Sicherheit : Deutschland in Gefahr?

Polizeibeamte stehen vor einem Eröffnungsgottesdienste am Brandenburger Tor in Berlin.
Polizeibeamte stehen vor einem Eröffnungsgottesdienste am Brandenburger Tor in Berlin.

Zwischen Kirchentag und Pokalfinale: Sind neue Sicherheitsmaßnahmen für Großveranstaltungen nötig?

svz.de von
25. Mai 2017, 20:45 Uhr

Ausnahmezustand in der Hauptstadt: Am Mittwochabend wurden in Berlin gleich drei Eröffnungsgottesdienste für den Evangelischen Kirchentag gefeiert, zehntausende Christen strömten vor dem Reichstag und beim „Abend der Begegnung“ am Brandenburger Tor zusammen. Donnerstag kam Barack Obama, und am Freitag werden fast 100 000 Fußballfans zum DFB-Pokalfinale erwartet. „Wir werden einen bunten, fröhlichen, offenen Kirchentag in Berlin erleben und hoffentlich wunderschönen Fußball beim Pokalfinale“, sagte Berlins Innensenator Andreas Geisel (SPD) im Vorfeld, sieht die Stadt mit 6000 Polizisten gut gerüstet und will von erhöhter Terrorangst nichts wissen. Unmittelbar vor Beginn des Kirchentages wurden vier mutmaßliche Islamisten festgenommen, wie die Staatsanwaltschaft mitteilte. Sie seien „dem gewaltbereiten islamistischen Spektrum zuzuordnen“, teilte die Polizei mit. Die Hauptstadt zwischen Alarmbereitschaft und Gelassenheit.

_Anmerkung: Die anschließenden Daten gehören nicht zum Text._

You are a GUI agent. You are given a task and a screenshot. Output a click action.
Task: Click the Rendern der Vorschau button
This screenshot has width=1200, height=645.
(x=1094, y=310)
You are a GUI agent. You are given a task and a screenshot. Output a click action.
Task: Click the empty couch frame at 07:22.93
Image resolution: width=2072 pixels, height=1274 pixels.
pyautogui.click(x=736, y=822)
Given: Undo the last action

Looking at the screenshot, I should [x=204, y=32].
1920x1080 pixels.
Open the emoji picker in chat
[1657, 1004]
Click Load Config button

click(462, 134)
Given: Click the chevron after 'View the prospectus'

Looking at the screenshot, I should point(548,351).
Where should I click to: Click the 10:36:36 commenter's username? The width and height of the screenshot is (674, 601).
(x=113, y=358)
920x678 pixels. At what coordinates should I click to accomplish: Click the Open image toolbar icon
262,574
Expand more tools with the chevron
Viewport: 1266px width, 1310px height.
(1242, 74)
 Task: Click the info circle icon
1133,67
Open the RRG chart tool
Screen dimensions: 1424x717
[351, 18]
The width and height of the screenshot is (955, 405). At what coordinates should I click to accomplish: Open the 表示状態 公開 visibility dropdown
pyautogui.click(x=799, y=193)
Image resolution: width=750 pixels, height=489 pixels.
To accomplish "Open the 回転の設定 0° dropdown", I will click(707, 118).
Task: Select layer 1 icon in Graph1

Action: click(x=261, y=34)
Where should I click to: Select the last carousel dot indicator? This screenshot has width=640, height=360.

Doch hat der Terror aus Manchester, wo sich ein mutmaßlich islamistischer Attentäter nach einem Popkonzert unter Teenagern in die Luft sprengte, 22 Menschen, darunter Kinder, mit in den Tod riss und 116 weitere verletzte, die deutschen Sicherheitspolitiker aufgerüttelt. Das Besondere an Manchester sei gewesen, dass der Anschlag verübt worden sei, als die Besucher aus der Halle geströmt seien, ist Bundesinnenminister Thomas de Maizière alarmiert. Der CDU-Politiker fordert: „Das muss stärker in den Blick genommen werden.“ Wie Besucher nach dem Ende von Großveranstaltungen besser geschützt werden können, war am Mittwoch auch Thema beim Treffen der Unions-Minister des Bundeskabinetts.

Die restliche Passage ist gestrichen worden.